• Directions
Each entry should appear in the answer exactly as written.

• Listed entries
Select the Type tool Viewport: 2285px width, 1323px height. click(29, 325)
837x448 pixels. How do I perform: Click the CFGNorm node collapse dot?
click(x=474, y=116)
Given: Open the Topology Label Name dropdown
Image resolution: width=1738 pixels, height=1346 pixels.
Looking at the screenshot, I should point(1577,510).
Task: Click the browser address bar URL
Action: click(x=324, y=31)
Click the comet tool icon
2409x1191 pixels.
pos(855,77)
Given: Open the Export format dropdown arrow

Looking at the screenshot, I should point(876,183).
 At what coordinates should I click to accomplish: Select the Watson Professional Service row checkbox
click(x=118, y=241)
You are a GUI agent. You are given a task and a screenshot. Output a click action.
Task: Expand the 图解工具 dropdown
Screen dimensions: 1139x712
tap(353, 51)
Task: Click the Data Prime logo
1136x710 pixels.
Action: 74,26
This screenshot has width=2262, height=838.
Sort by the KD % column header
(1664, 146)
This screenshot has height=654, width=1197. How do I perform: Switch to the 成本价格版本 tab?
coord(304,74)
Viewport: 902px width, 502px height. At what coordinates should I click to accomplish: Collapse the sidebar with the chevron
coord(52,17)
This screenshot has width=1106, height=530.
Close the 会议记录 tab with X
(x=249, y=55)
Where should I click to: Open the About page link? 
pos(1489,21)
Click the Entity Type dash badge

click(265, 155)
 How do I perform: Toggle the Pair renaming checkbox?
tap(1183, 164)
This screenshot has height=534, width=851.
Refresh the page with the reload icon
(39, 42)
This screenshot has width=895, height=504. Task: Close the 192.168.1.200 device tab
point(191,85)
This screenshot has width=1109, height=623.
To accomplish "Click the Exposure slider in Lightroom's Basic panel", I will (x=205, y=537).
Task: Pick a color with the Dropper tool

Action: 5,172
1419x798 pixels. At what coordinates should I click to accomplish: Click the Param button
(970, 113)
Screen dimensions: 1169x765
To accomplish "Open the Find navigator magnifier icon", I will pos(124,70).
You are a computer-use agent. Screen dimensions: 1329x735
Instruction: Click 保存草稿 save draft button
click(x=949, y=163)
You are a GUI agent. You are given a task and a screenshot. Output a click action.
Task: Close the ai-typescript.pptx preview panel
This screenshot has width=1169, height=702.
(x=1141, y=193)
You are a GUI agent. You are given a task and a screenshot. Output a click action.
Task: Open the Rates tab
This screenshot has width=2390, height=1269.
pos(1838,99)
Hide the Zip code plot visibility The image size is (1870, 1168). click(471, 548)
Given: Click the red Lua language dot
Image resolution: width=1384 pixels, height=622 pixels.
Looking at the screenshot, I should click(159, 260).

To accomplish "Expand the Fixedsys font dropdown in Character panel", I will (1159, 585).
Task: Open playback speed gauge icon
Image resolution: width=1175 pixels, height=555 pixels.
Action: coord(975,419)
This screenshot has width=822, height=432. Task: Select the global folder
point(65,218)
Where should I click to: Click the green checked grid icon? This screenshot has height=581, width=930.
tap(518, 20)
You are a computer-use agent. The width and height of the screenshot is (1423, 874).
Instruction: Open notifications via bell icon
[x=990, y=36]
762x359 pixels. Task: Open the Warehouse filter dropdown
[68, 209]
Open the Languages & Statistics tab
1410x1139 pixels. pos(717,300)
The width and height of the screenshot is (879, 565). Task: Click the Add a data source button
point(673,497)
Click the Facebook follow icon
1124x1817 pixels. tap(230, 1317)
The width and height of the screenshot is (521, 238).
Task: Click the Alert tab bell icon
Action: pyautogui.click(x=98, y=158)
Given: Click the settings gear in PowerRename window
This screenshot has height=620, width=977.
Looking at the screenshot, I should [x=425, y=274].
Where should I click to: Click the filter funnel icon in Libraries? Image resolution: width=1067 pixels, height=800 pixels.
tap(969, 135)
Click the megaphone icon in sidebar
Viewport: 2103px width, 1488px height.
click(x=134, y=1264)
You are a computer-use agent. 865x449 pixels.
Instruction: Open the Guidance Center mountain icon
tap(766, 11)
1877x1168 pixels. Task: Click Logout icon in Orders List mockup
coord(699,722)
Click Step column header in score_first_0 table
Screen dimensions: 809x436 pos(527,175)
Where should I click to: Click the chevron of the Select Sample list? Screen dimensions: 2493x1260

• Problem solution
Select the Type tool Viewport: 2285px width, 1323px height. click(29, 325)
837x448 pixels. How do I perform: Click the CFGNorm node collapse dot?
click(x=474, y=116)
Given: Open the Topology Label Name dropdown
Image resolution: width=1738 pixels, height=1346 pixels.
Looking at the screenshot, I should point(1577,510).
Task: Click the browser address bar URL
Action: click(x=324, y=31)
Click the comet tool icon
2409x1191 pixels.
pos(855,77)
Given: Open the Export format dropdown arrow

Looking at the screenshot, I should point(876,183).
 At what coordinates should I click to accomplish: Select the Watson Professional Service row checkbox
click(x=118, y=241)
You are a GUI agent. You are given a task and a screenshot. Output a click action.
Task: Expand the 图解工具 dropdown
Screen dimensions: 1139x712
tap(353, 51)
Task: Click the Data Prime logo
1136x710 pixels.
Action: 74,26
This screenshot has width=2262, height=838.
Sort by the KD % column header
(1664, 146)
This screenshot has height=654, width=1197. How do I perform: Switch to the 成本价格版本 tab?
coord(304,74)
Viewport: 902px width, 502px height. At what coordinates should I click to accomplish: Collapse the sidebar with the chevron
coord(52,17)
This screenshot has width=1106, height=530.
Close the 会议记录 tab with X
(x=249, y=55)
Where should I click to: Open the About page link? 
pos(1489,21)
Click the Entity Type dash badge

click(265, 155)
 How do I perform: Toggle the Pair renaming checkbox?
tap(1183, 164)
This screenshot has height=534, width=851.
Refresh the page with the reload icon
(39, 42)
This screenshot has width=895, height=504. Task: Close the 192.168.1.200 device tab
point(191,85)
This screenshot has width=1109, height=623.
To accomplish "Click the Exposure slider in Lightroom's Basic panel", I will (x=205, y=537).
Task: Pick a color with the Dropper tool

Action: 5,172
1419x798 pixels. At what coordinates should I click to accomplish: Click the Param button
(970, 113)
Screen dimensions: 1169x765
To accomplish "Open the Find navigator magnifier icon", I will pos(124,70).
You are a computer-use agent. Screen dimensions: 1329x735
Instruction: Click 保存草稿 save draft button
click(x=949, y=163)
You are a GUI agent. You are given a task and a screenshot. Output a click action.
Task: Close the ai-typescript.pptx preview panel
This screenshot has width=1169, height=702.
(x=1141, y=193)
You are a GUI agent. You are given a task and a screenshot. Output a click action.
Task: Open the Rates tab
This screenshot has width=2390, height=1269.
pos(1838,99)
Hide the Zip code plot visibility The image size is (1870, 1168). click(471, 548)
Given: Click the red Lua language dot
Image resolution: width=1384 pixels, height=622 pixels.
Looking at the screenshot, I should click(159, 260).

To accomplish "Expand the Fixedsys font dropdown in Character panel", I will (1159, 585).
Task: Open playback speed gauge icon
Image resolution: width=1175 pixels, height=555 pixels.
Action: coord(975,419)
This screenshot has width=822, height=432. Task: Select the global folder
point(65,218)
Where should I click to: Click the green checked grid icon? This screenshot has height=581, width=930.
tap(518, 20)
You are a computer-use agent. The width and height of the screenshot is (1423, 874).
Instruction: Open notifications via bell icon
[x=990, y=36]
762x359 pixels. Task: Open the Warehouse filter dropdown
[68, 209]
Open the Languages & Statistics tab
1410x1139 pixels. pos(717,300)
The width and height of the screenshot is (879, 565). Task: Click the Add a data source button
point(673,497)
Click the Facebook follow icon
1124x1817 pixels. tap(230, 1317)
The width and height of the screenshot is (521, 238).
Task: Click the Alert tab bell icon
Action: pyautogui.click(x=98, y=158)
Given: Click the settings gear in PowerRename window
This screenshot has height=620, width=977.
Looking at the screenshot, I should [x=425, y=274].
Where should I click to: Click the filter funnel icon in Libraries? Image resolution: width=1067 pixels, height=800 pixels.
tap(969, 135)
Click the megaphone icon in sidebar
Viewport: 2103px width, 1488px height.
click(x=134, y=1264)
You are a computer-use agent. 865x449 pixels.
Instruction: Open the Guidance Center mountain icon
tap(766, 11)
1877x1168 pixels. Task: Click Logout icon in Orders List mockup
coord(699,722)
Click Step column header in score_first_0 table
Screen dimensions: 809x436 pos(527,175)
Where should I click to: Click the chevron of the Select Sample list? Screen dimensions: 2493x1260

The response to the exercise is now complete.